This project was Rei’s graduation project.
She researched convenience stores as urban infrastructure and the actual state of food waste there through her part-time work at a convenience store, and designed a proposal based on the research.
The impetus for this project came from seeing expired sandwiches being sold in a supermarket. in Italy She began working part-time at a convenience store as part of her fieldwork. Convenience stores are dispersed throughout the city and are part of the infrastructure of modern Japanese society. Through about 10 months of part-time work and fieldwork in various locations, she explored the actual situation of food waste and the social structure behind it, in which all stakeholders are intricately intertwined. While considering the dilemma between what people must do as a job and their personal opinions, she thought about what we should do as people living in the modern system. In the end, she proposed a new role for convenience stores using compost as an intervention that herself could make.

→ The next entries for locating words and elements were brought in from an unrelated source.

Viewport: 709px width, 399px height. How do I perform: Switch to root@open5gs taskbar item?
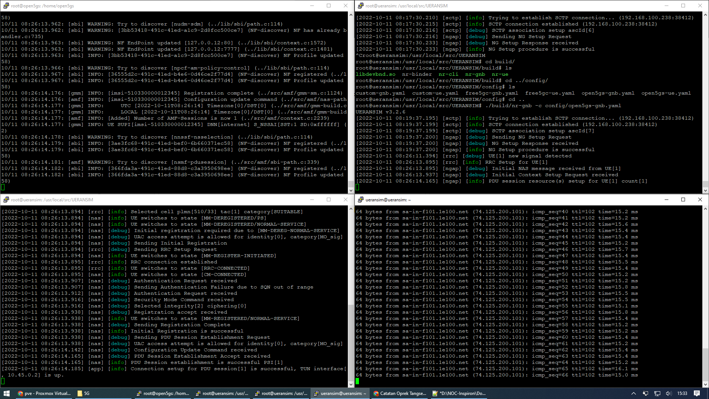(x=162, y=393)
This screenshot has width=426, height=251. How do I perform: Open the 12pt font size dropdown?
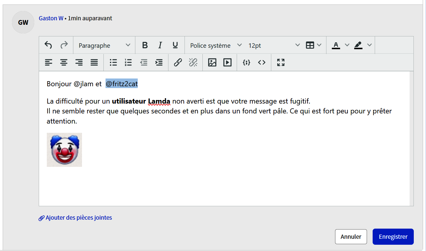coord(274,45)
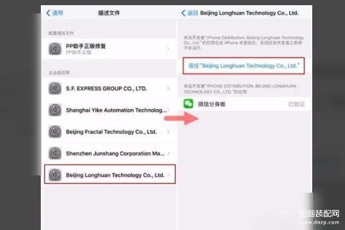
Task: Tap the Shenzhen Junshang Corporation gear icon
Action: pyautogui.click(x=55, y=153)
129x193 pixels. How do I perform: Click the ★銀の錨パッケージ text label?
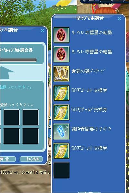(x=88, y=71)
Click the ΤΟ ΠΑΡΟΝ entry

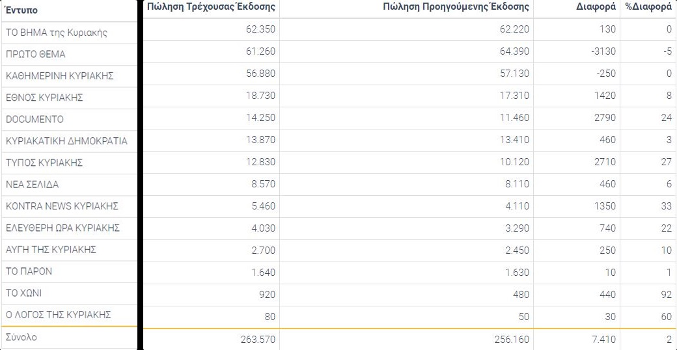[29, 271]
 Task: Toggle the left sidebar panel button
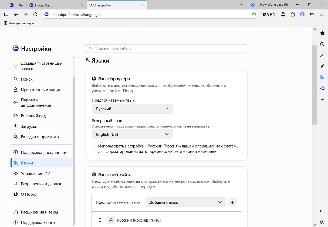click(6, 14)
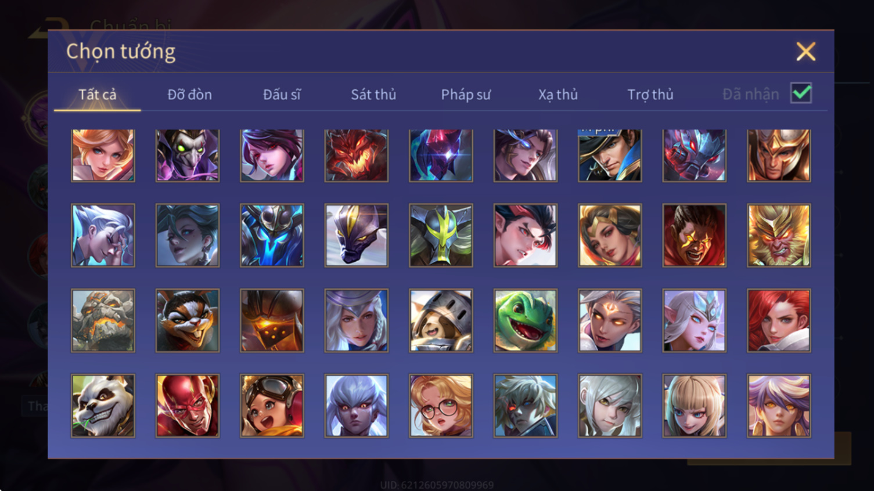Screen dimensions: 874x491
Task: Choose the bear in knight helmet portrait
Action: coord(441,320)
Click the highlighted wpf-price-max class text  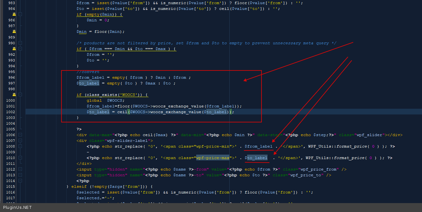[x=213, y=158]
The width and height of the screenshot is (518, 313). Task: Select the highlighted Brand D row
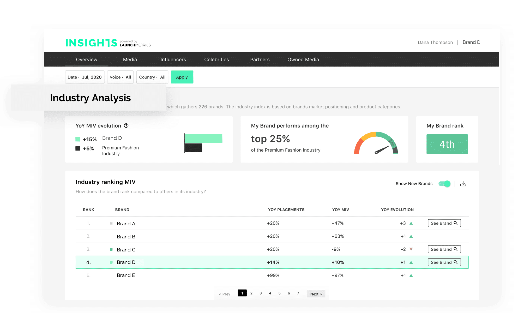tap(235, 262)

Through her research, she was greatly influenced by the practices of a certain island, which led her to the idea of creating compost that would be returned to the soil. Store employees compost food waste from the store and use the soil to grow vegetables. Instead of selling the vegetables in the market, the vegetables produced by the convenience store composting can be sold directly in the store. Local consumers buy them. Consumers could also be involved in composting. Necessary materials can be obtained at stores and in the community. She thought she could propose a small circulation and society centered on convenience stores. As a convenience store employee, this proposal is also the result of her thinking about how to take responsibility for the waste that convenience store generates. As a way of taking responsibility for the waste they have generated, store employees create compost in the store. Since the materials used for composting are local resources, there is a possibility that the project will spread to the local community as well.
She thought that such a project should be shared with the world, so she held a solo exhibition. The exhibition included a wall display summarizing the fieldwork, pictures and compost, a documentary film, and the sale of booklets.
Afterwards, she and Taiga created a proposal that summarized the project as an architectural design proposal and submitted it to a competition.